Viuda, Religiosa, y Abogada de Imposibles
Vista de cerca, sin el halo de la leyenda, se nos revela el
rostro humanísimo de una mujer que no pasó indiferente ante la tragedia del
dolor y de la miseria material, moral y social. Su vida terrena podría ser de
ayer como de hoy.
Rita nació en 1381 en Roccaporena, un pueblito perdido en
las montañas apeninas. Sus ancianos padres la educaron en el temor de Dios, y
ella respetó a tal punto la autoridad paterna que abandonó el propósito de
entrar al convento y aceptó unirse en matrimonio con Pablo de Ferdinando, un
joven violento y revoltoso. Las biografías de la santa nos pintan un cuadro
familiar muy común: una mujer dulce, obediente, atenta a no chocar con la
susceptibilidad del marido, cuyas maldades ella conoce, y sufre y reza en
silencio.
Su bondad logró finalmente cambiar el corazón de Pablo, que
cambió de vida y de costumbres, pero sin lograr hacer olvidar los antiguos
rencores de los enemigos que se había buscado. Una noche fue encontrado muerto
a la vera del camino. Los dos hijos, ya grandecitos, juraron vengar a su padre.

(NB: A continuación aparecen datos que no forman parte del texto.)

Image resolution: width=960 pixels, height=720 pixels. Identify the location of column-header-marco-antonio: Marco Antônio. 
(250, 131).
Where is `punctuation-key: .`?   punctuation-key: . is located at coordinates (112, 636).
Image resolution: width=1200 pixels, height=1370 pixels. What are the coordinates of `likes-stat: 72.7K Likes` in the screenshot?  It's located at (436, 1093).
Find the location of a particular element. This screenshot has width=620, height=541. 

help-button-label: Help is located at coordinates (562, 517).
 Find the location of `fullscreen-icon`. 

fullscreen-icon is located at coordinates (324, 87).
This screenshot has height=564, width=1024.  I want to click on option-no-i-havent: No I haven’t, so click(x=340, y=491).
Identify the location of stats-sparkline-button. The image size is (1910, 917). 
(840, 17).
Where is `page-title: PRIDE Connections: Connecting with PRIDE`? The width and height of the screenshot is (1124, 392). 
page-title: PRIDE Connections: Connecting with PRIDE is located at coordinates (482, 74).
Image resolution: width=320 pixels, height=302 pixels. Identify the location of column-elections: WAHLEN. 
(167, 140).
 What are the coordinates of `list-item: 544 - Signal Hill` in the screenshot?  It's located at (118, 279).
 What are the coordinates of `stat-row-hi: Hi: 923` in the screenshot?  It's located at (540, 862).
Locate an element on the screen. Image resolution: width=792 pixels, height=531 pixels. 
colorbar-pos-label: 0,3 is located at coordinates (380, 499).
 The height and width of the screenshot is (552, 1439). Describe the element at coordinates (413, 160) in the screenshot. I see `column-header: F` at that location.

Cuando Rita se dio cuenta de la inutilidad de sus esfuerzos para convencerlos
de que desistieran de sus propósitos, tuvo la valentía de pedirle a Dios que se
los llevara antes que mancharan sus vidas con un homicidio. Su oración,
humanamente incomprensible, fue escuchada. Ya sin esposo y sin hijos, Rita fue
a pedir su entrada en el convento de las agustinas de Casia. Pero su petición
fue rechazada.
Regresó a su hogar desierto y rezó intensamente a sus tres
santos protectores, san Juan Bautista, san Agustín y san Nicolás de Tolentino,
y una noche sucedió el prodigio. Se le aparecieron los tres santos, le dijeron
que los siguiera, llegaron al convento, abrieron las puertas y la llevaron a la
mitad del coro, en donde las religiosas estaban rezando las oraciones de la
mañana. Así Rita pudo vestir el hábito de las agustinas, realizando el antiguo
deseo de entrega total a Dios. Se dedicó a la penitencia, a la oración y al
amor de Cristo crucificado, que la asoció aun visiblemente a su pasión,
clavándole en la frente una espina.
Este estigma milagroso, recibido durante un éxtasis, marcó
el rostro con una dolorosísima llaga purulenta hasta su muerte, esto es,
durante catorce años. La fama de su santidad pasó los limites de Casia. Las
oraciones de Rita obtuvieron prodigiosas curaciones y conversiones. Para ella
no pidió sino cargar sobre sí los dolores del prójimo. Murió en el monasterio
de Casia en 1457 y fue canonizada en el año 1900.